Abstract
The intestinal epithelial barrier is essential for nutrient absorption and protection against ingested pathogens and foreign substances. Barrier integrity is maintained by tight junctions which are sensitive to inflammatory signals, thus creating a feed-forward loop with an increasingly permeable barrier that further drives inflammation and is the hallmark of inflammatory bowel disease. There are currently no therapeutic strategies to improve the intestinal epithelial barrier. We hypothesized that enteroendocrine cells may play an unappreciated role in maintaining barrier integrity. To test this hypothesis, we seeded human intestinal enteroids with genetic loss of enteroendocrine cells on Transwell filters and evaluated transepithelial electrical resistance, paracellular permeability, and the localization and abundance of junctional proteins. We found that enteroendocrine cells were required to maintain a healthy barrier in crypt-like stem and villus-like differentiated cultures. Additionally, exogenous supplementation of enteroendocrine-deficient cultures with the hormones peptide tyrosine tyrosine (PYY) and the somatostatin analog octreotide was sufficient to rescue many aspects of this barrier defect both at baseline and in the presence of the inflammatory cytokine tumor necrosis factor (TNF).

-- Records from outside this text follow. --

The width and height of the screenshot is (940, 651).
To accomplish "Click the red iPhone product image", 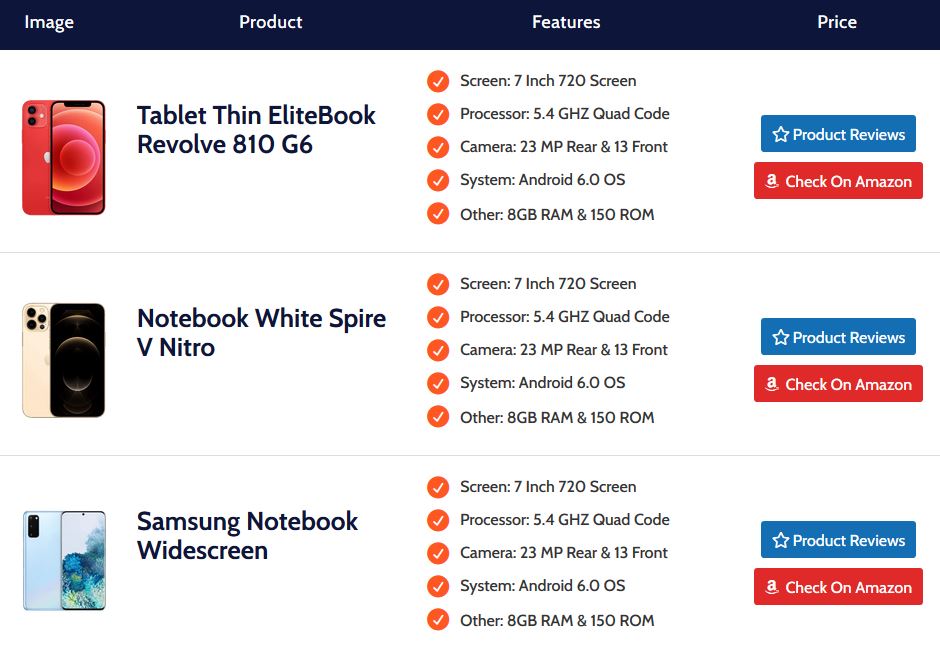I will click(x=64, y=157).
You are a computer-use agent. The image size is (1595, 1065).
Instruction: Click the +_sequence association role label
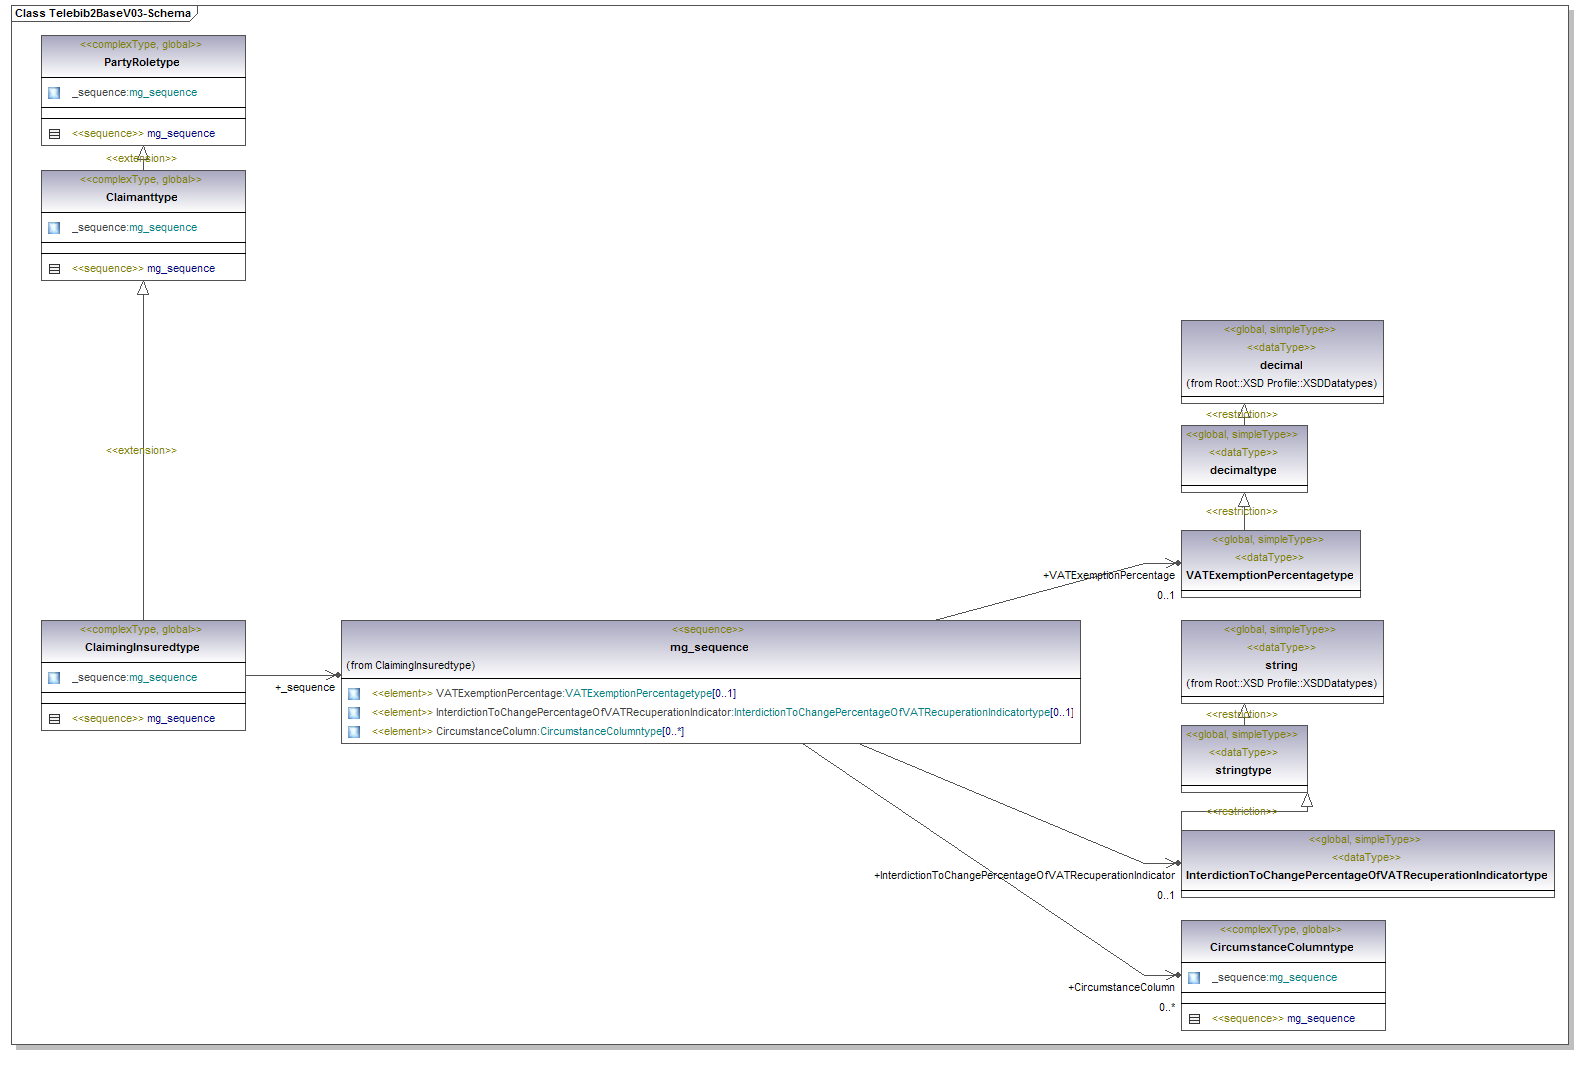click(x=306, y=688)
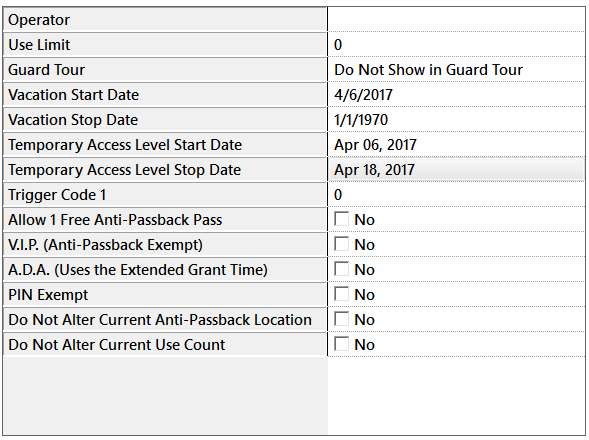
Task: Open the Temporary Access Level Start Date field
Action: pyautogui.click(x=456, y=145)
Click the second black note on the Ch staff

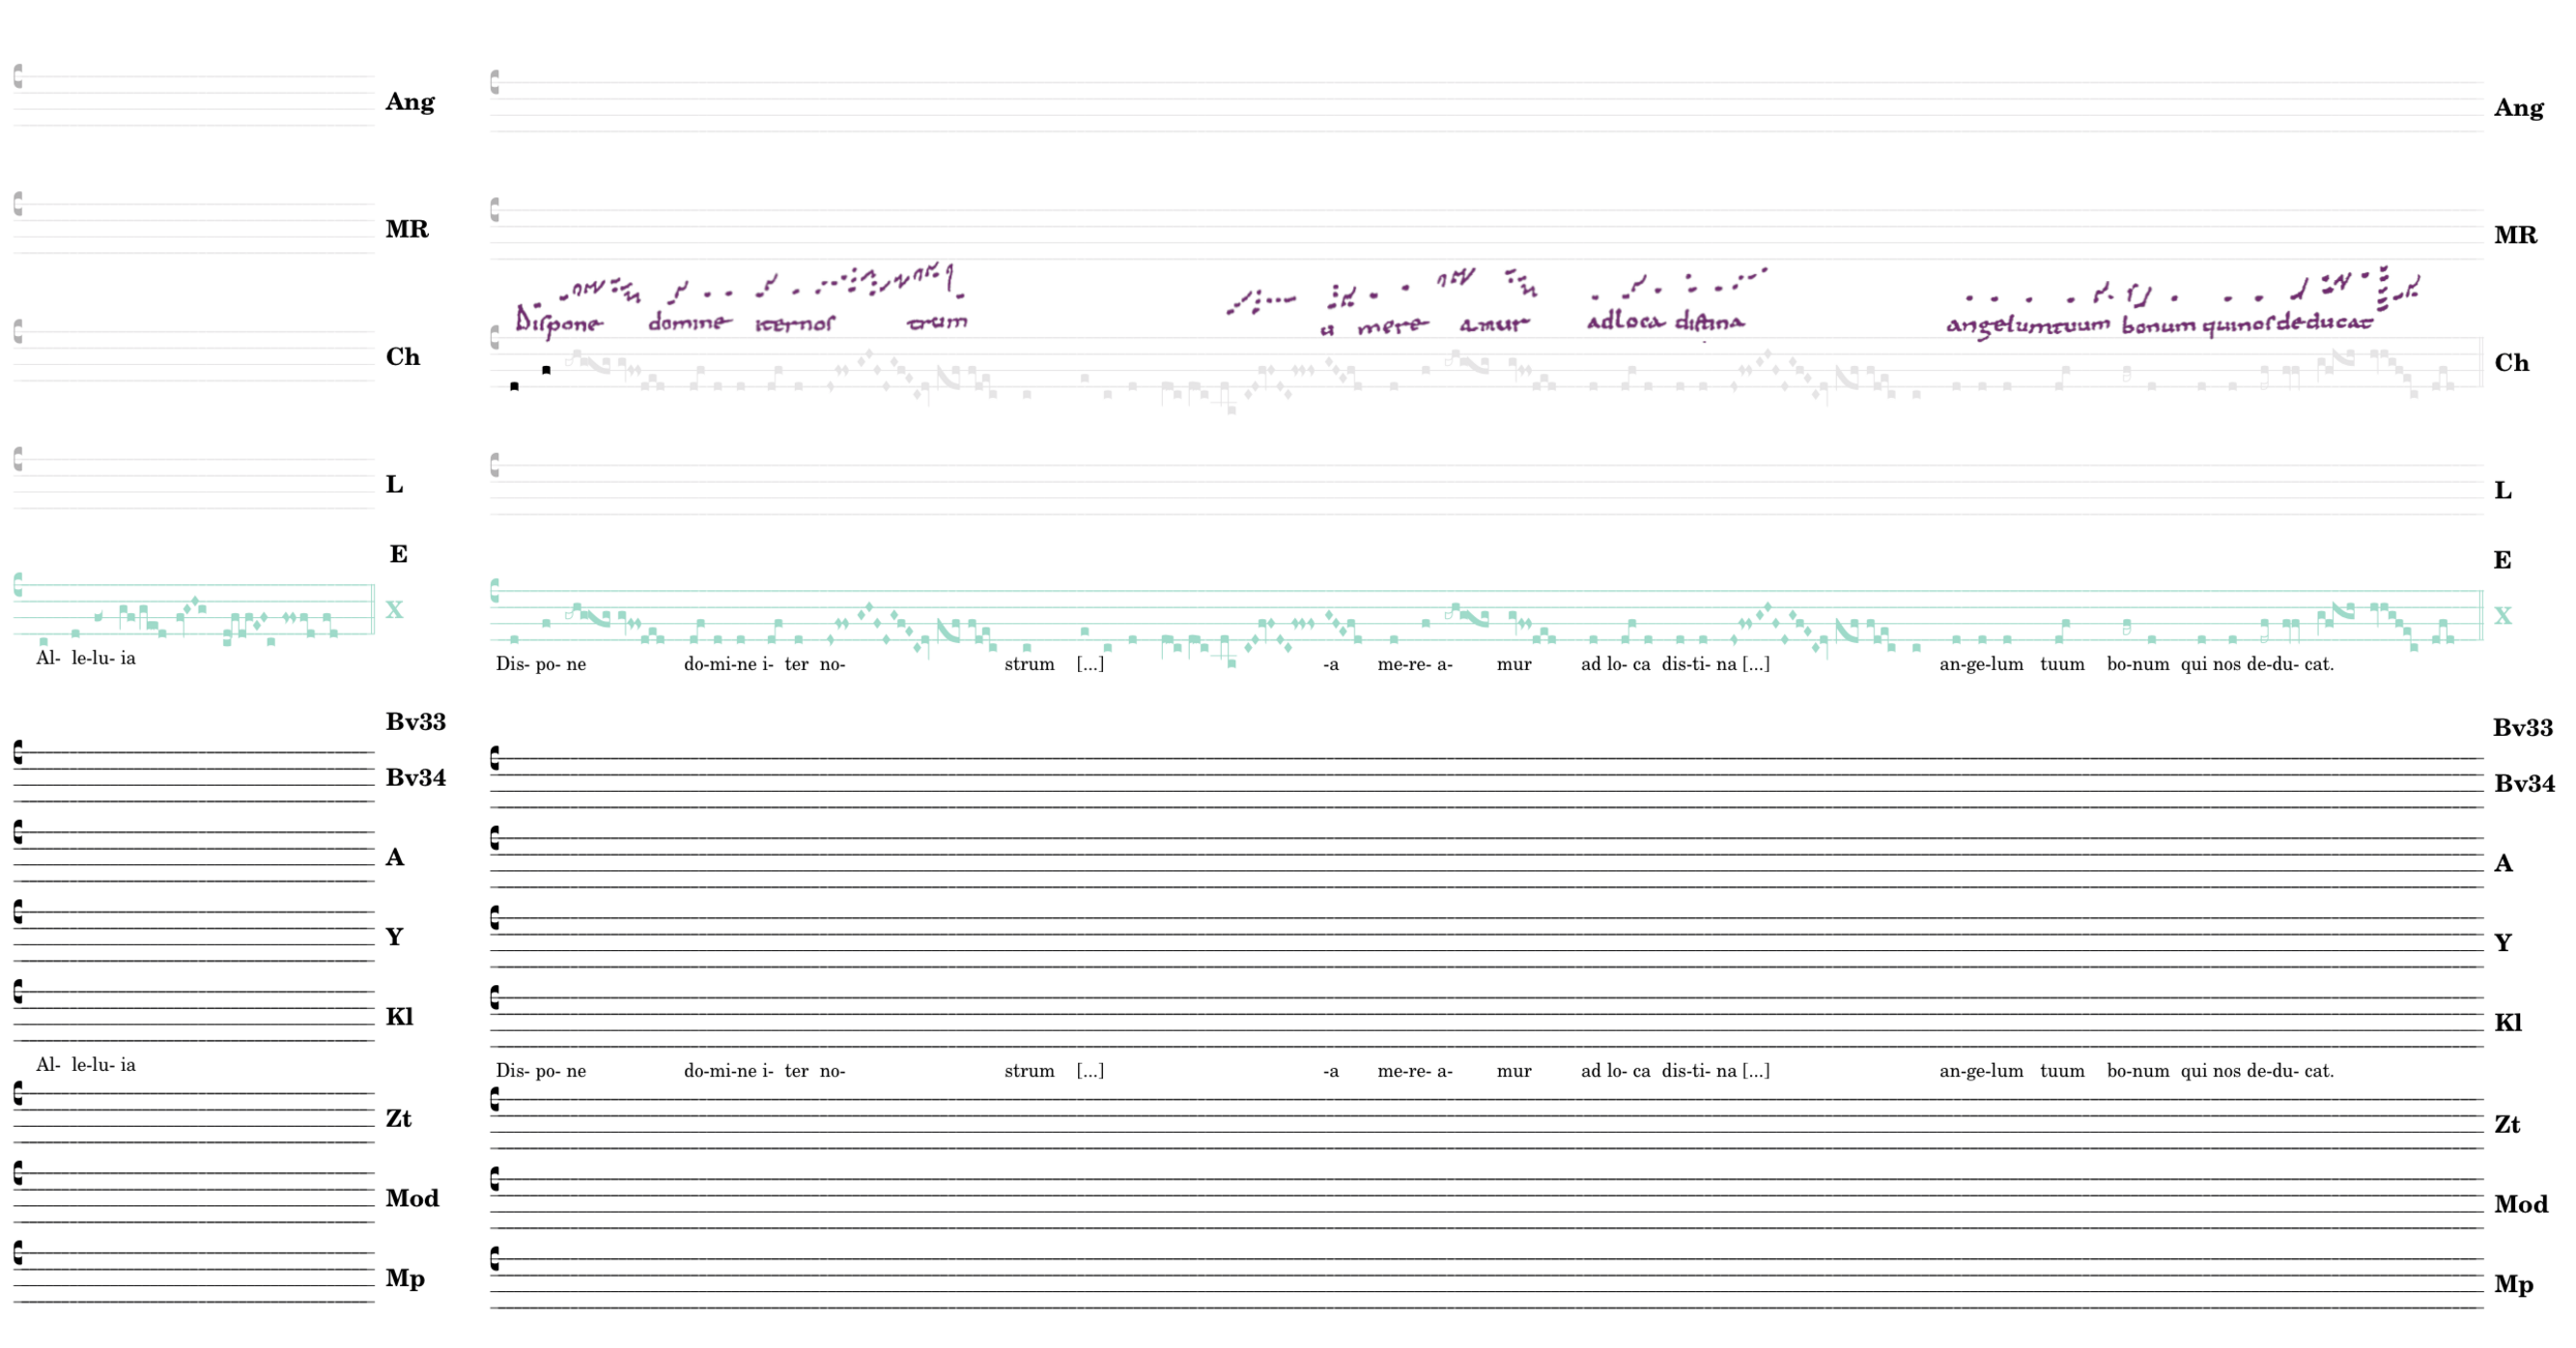546,370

Surprisingly, these improvements in barrier function occurred largely independently of changes in protein abundance of junctional proteins zona-occludens 1, occludin, and claudin-2. These findings support a novel role for enteroendocrine cells in augmenting epithelial barrier function in the presence of inflammatory stimuli and present an opportunity for developing therapies to improve the intestinal barrier.
Competing Interest Statement
The authors have declared no competing interest.